NAMAP communique II: 29 March 2002

Dear Colleagues,

I would like to initiate some communication among the NAMAP participants.

First, thanks again for participating. I'm sending this out to the following NAMAPers, who have either registered on the JOSS web page or have expressed at least preliminary interest in participating:

There may be additions to this list -- and if any of you know of others who plan to carry out NAMAP runs please let me know. As the 1990 simulations proceed I want to lay out a more detailed strategy for archiving and model validation. Your suggestions and comments would be valued.

1) Note that I refer to "NAMAP" above. At the VAMOS panel meeting earlier this month we decided that "model assessment" is a more accurate and informative description of what we are doing than "model intercomparison". Hence we have switched the "I" in NAMIP to an "A".

2) I've rather arbitrarily denoted this message "communique II". I'm retroactively counting the message I sent on 19 March as communique I (and I will start archiving these messages on the NAME web page at JOSS). In my 19 March message I outlined a basic strategy for a compressed data archive format and I'd like to reiterate it here.

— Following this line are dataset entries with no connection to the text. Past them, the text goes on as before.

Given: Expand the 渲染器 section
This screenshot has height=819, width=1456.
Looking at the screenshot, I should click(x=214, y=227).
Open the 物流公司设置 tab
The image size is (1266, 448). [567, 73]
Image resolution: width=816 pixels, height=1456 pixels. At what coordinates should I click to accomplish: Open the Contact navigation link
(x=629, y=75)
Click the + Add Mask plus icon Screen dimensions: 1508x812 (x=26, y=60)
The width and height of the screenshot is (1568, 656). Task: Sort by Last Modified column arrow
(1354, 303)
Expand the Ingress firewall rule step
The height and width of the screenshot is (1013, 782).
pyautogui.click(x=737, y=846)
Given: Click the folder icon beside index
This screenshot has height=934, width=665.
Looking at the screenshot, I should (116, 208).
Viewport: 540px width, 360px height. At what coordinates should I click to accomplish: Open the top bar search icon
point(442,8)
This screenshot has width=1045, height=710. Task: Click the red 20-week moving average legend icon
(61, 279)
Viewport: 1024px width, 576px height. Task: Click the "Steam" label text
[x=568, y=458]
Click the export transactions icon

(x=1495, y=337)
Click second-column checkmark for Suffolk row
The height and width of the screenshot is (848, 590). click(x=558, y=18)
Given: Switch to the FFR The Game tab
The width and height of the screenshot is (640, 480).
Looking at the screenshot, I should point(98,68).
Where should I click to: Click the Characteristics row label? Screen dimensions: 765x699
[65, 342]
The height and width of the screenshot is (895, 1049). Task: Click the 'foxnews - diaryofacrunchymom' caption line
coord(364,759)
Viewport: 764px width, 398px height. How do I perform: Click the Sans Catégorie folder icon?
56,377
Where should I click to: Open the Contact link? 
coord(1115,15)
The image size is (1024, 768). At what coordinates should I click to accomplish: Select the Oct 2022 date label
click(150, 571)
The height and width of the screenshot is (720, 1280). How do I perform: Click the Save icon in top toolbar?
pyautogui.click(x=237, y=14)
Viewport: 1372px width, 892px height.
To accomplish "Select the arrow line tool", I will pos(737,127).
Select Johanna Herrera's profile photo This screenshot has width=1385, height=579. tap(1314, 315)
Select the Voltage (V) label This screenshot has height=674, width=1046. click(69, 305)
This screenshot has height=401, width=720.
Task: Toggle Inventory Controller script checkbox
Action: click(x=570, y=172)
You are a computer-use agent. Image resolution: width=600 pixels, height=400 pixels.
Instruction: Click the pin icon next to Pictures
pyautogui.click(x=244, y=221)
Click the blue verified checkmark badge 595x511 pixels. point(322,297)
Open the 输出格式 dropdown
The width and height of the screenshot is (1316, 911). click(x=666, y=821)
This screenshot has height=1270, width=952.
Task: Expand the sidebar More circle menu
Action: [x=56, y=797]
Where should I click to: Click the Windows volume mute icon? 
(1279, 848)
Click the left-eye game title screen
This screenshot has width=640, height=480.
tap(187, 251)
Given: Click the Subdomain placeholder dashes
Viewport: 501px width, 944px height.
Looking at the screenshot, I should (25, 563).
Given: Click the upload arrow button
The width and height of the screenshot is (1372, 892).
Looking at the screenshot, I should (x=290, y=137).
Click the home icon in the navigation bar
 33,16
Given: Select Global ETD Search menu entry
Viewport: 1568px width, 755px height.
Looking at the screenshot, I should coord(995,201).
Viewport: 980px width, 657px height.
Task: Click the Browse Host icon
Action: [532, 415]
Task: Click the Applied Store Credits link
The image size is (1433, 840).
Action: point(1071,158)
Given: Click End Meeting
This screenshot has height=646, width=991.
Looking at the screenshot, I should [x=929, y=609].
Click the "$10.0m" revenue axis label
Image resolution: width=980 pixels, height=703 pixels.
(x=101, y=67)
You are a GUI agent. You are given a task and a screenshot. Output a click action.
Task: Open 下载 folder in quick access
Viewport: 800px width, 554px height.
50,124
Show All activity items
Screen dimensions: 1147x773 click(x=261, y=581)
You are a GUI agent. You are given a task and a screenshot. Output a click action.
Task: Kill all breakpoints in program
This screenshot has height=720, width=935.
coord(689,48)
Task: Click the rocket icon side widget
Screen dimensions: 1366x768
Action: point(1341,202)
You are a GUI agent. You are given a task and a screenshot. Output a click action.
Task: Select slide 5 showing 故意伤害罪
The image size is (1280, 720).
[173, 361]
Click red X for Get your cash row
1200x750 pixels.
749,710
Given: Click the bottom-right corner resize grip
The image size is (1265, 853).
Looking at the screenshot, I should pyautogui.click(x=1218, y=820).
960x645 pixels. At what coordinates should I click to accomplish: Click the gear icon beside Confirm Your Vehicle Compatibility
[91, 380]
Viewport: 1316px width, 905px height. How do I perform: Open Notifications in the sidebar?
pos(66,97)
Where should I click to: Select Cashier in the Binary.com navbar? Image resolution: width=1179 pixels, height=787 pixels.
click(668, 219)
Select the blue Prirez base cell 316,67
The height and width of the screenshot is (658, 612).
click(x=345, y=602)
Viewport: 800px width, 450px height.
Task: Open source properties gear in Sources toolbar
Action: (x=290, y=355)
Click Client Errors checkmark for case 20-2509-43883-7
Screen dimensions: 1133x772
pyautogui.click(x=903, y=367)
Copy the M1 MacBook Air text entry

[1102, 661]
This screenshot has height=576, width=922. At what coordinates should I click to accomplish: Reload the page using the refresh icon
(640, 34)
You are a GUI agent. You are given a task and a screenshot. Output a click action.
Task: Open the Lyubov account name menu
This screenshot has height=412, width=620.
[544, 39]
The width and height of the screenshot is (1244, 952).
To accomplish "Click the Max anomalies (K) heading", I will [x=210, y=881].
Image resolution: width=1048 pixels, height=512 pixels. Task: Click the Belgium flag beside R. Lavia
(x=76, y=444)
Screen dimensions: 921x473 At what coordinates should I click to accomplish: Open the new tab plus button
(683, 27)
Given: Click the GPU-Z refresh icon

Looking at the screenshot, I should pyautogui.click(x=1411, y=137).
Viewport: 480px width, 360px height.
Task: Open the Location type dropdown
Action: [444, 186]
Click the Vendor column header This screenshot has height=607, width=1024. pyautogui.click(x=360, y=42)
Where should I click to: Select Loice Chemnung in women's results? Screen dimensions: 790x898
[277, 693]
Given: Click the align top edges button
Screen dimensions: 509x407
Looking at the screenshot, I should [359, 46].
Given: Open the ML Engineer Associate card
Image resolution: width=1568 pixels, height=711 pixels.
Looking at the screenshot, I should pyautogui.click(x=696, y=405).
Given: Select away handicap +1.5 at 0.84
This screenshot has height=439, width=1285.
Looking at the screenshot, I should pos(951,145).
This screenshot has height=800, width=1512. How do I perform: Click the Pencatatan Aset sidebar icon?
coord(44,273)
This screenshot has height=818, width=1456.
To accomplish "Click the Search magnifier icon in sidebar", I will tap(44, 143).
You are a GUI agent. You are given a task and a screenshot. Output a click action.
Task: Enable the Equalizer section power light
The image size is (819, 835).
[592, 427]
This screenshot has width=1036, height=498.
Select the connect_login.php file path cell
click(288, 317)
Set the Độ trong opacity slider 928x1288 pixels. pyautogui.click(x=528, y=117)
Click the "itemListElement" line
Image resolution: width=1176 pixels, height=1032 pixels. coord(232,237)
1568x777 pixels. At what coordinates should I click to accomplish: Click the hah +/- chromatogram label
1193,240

We are asking that model output be condensed into 2-dimension maps of monthly mean scalar fields, averaged for particular times of day at the surface or on pressure levels (e.g. 850 mb temperature at 0000Z for June 1990). These maps can be concatenated to form larger files (e.g. a sequence of June monthly mean 850 mb temperature maps for successive hours). A quick, rough estimate of data storage needed for the requested fields (obviously resolution- dependent) runs to a few hundred Mb for each simulated month even without compression.
We are planning to store these fields at JOSS and I'll be in touch with the NAME project office for details on NAMAP output archives.

3) I'm assuming that each of you will probably store more complete model output volumes yourselves for your own analyses. Although the data archive strategy outlined in (2) will preserve the basic time- averaged fields that we need to make the essential model assessments for NAMAP, it does not preserve any day-to-day time sequence information. To the extent that we wish to compare and present time series (say, daily precip time series for some particular location) we'll depend on each modeler to extract those individually as best you can.

4) With help promised from Art Douglas, I will start putting together 1990 validation data. I anticipate putting such data out on the JOSS site as well.

5) I am assuming that we'll shoot for a presentation at the October Climate Diagnostics & Prediction Workshop with all NAMAP participants as co-authors. There's still plenty of time to think about this.

What am I forgetting? And how are the runs going?